-- start Exercise input --

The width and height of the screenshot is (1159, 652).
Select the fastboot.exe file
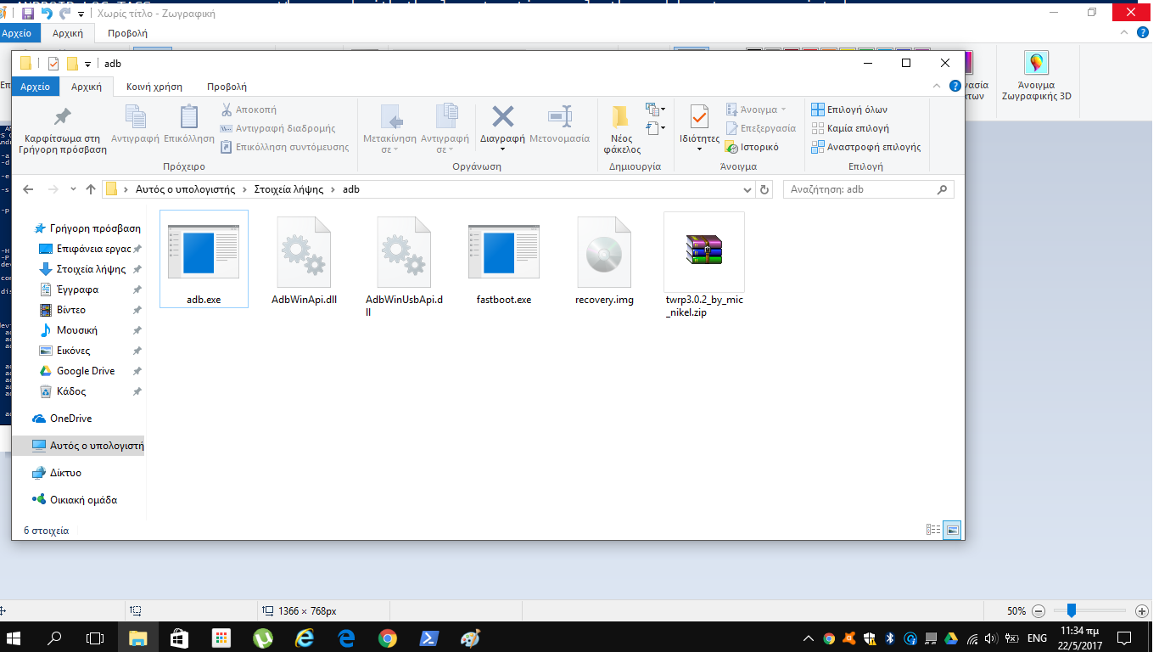pos(504,261)
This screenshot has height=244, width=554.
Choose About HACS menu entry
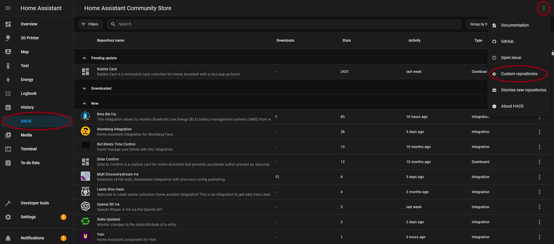click(512, 106)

-- end Exercise input --

*Goal*: Arrange the data above as a two-column CSV with the columns instruction and location. Give one row per answer, with the text that goes with that answer in instruction and the answer itself in location, each in one quoted field with line breaks turned into spaces, and leave the pictures out.

*Complete response*:
instruction,location
"The width and height of the screenshot is (1159, 652). Select the fastboot.exe file","pos(504,261)"
"This screenshot has height=244, width=554. Choose About HACS menu entry","click(512, 106)"